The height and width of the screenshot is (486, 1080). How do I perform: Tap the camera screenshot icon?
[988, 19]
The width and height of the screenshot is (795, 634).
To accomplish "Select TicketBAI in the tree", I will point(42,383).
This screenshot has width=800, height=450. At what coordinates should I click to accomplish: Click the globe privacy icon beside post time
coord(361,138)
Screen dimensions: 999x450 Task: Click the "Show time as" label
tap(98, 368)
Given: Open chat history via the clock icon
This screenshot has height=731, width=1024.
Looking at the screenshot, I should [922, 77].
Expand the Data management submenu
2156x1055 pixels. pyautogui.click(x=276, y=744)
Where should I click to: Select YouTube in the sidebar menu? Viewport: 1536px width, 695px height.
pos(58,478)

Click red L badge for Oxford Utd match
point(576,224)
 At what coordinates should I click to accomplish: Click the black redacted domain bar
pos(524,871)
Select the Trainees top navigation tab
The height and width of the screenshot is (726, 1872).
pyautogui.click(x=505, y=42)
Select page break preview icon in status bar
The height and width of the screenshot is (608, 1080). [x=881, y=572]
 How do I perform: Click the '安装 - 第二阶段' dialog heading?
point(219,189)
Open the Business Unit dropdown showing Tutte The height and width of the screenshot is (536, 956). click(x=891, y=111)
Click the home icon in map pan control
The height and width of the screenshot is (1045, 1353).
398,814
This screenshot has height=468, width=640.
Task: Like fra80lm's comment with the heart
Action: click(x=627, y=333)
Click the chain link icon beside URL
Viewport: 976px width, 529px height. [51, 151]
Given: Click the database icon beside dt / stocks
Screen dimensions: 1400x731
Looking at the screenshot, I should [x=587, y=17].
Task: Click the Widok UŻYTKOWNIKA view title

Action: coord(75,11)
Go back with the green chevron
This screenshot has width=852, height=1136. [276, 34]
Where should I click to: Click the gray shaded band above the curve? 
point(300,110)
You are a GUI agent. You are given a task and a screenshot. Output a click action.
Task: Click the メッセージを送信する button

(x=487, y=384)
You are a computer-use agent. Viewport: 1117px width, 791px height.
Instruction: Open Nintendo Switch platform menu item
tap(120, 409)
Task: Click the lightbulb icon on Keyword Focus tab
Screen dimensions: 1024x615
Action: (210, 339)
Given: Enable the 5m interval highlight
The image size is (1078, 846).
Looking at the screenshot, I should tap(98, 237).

---

Your task is to set down only the lines that run from the opening of the listing to the line with "Select the Trainees top navigation tab", both ends included, each unchanged.

The height and width of the screenshot is (486, 1080). How do I perform: Tap the camera screenshot icon?
[988, 19]
The width and height of the screenshot is (795, 634).
To accomplish "Select TicketBAI in the tree", I will point(42,383).
This screenshot has width=800, height=450. At what coordinates should I click to accomplish: Click the globe privacy icon beside post time
coord(361,138)
Screen dimensions: 999x450 Task: Click the "Show time as" label
tap(98, 368)
Given: Open chat history via the clock icon
This screenshot has height=731, width=1024.
Looking at the screenshot, I should [922, 77].
Expand the Data management submenu
2156x1055 pixels. pyautogui.click(x=276, y=744)
Where should I click to: Select YouTube in the sidebar menu? Viewport: 1536px width, 695px height.
pos(58,478)

Click red L badge for Oxford Utd match
point(576,224)
 At what coordinates should I click to accomplish: Click the black redacted domain bar
pos(524,871)
Select the Trainees top navigation tab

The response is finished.